Je te dis pas que tu vas rire en me lisant mais le sujet ne s'y prête pas mais tu es un éditeur, tu sais lire entre les lignes -pas comme ces paresseux de journalistes qui ne lisent que la 4me de couv-, tu verras sortir de ces pages toute la tendresse, l'humour de cette fille que je suis. Une nana pas mieux, pas pire qu'une autre.
Dans le précédent post jamais parti, je te parlais de ma Jojo à moi, une amie de plus de vingt ans qui a lu tout ce que j'ai écrit. En particulier, mon manuscrit censuré à la dernière heure pour les caprices de la femme d'un ministre. Elle disait Jojo : "Ils ont -les médias- parlé du livre de Domain et pas un mot sur le tien. Son livre est une vraie daube, une merde. Toi, tu as consacré presque 200 pages à la condition féminine de nos jours. Un livre écrit par une femme pour les femmes ! On en lit tellement peu."

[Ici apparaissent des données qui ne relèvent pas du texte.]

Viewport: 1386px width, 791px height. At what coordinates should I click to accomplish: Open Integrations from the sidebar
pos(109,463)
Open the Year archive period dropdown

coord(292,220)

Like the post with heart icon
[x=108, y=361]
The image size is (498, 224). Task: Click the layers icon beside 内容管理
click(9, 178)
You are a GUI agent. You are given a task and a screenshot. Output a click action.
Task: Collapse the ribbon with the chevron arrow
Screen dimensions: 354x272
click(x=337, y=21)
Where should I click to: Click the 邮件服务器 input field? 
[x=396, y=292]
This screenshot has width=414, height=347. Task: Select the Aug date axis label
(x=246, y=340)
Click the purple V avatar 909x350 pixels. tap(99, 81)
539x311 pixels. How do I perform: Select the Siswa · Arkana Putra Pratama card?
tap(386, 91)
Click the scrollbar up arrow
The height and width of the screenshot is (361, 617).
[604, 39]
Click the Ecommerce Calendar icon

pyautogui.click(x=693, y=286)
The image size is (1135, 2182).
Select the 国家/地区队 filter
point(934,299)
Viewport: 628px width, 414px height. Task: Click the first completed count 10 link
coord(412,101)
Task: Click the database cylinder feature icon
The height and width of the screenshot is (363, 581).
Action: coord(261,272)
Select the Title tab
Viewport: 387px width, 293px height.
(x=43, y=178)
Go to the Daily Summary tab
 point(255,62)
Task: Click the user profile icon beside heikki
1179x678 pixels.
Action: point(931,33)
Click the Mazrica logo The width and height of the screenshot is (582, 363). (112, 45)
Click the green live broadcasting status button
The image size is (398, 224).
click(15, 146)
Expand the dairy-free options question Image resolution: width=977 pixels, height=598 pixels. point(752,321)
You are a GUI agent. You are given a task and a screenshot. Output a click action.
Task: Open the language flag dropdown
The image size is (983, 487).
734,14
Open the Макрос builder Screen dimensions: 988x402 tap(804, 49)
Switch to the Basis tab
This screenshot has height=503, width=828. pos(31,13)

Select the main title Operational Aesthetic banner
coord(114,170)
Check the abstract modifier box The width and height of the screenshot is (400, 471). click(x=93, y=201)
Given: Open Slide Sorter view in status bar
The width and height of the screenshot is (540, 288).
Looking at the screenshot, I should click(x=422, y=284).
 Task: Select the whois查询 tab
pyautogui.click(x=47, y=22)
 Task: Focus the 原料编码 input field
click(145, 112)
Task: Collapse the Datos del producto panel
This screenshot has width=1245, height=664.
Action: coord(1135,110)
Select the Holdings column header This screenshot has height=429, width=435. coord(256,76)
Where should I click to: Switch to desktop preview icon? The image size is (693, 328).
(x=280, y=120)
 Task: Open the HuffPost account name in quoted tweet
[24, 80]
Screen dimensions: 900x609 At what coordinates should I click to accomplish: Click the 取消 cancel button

Je te précise, Gillou, qu'elle enseigne Jojo depuis bientôt 25 ans. Elle est drôle, subtile, intelligente. Son avis est celui des autres femmes qui ont bien voulu me lire.
Jo, celle dont tu nous entretenais il y a quelques jours, n'a jamais daigné écrire trois lignes sur mes ouvrages parus précedemment. Dommage. Le dernier s'est très bien vendu, sans tapage, sans tribune. il s'est vendu parce qu'il donnait aux lecteurs l'envie de lire.
Le manuscrit censuré est là, sur une pile de brouillons, posé une petite table à côté de mon bureau. J'ai du mal à m'en défaire. Va savoir !
J'ai donné presque deux ans de mon existence pour le rédiger. Du temps passé en recherche, aux archives, en rencontres. Du temps pour l'écriture entre les piges et les cours -faut bien vivre-
Du temps de perdu ?! Que non ! J'ai rencontré des femmes extraordinaires qui ne sont pas connues mais qui ont des vécus exceptionnels.
Un livre sur la condition féminine à deux vitesses -comme la Justice quoi...-.
Il est l'heure d'aller se mettre à table.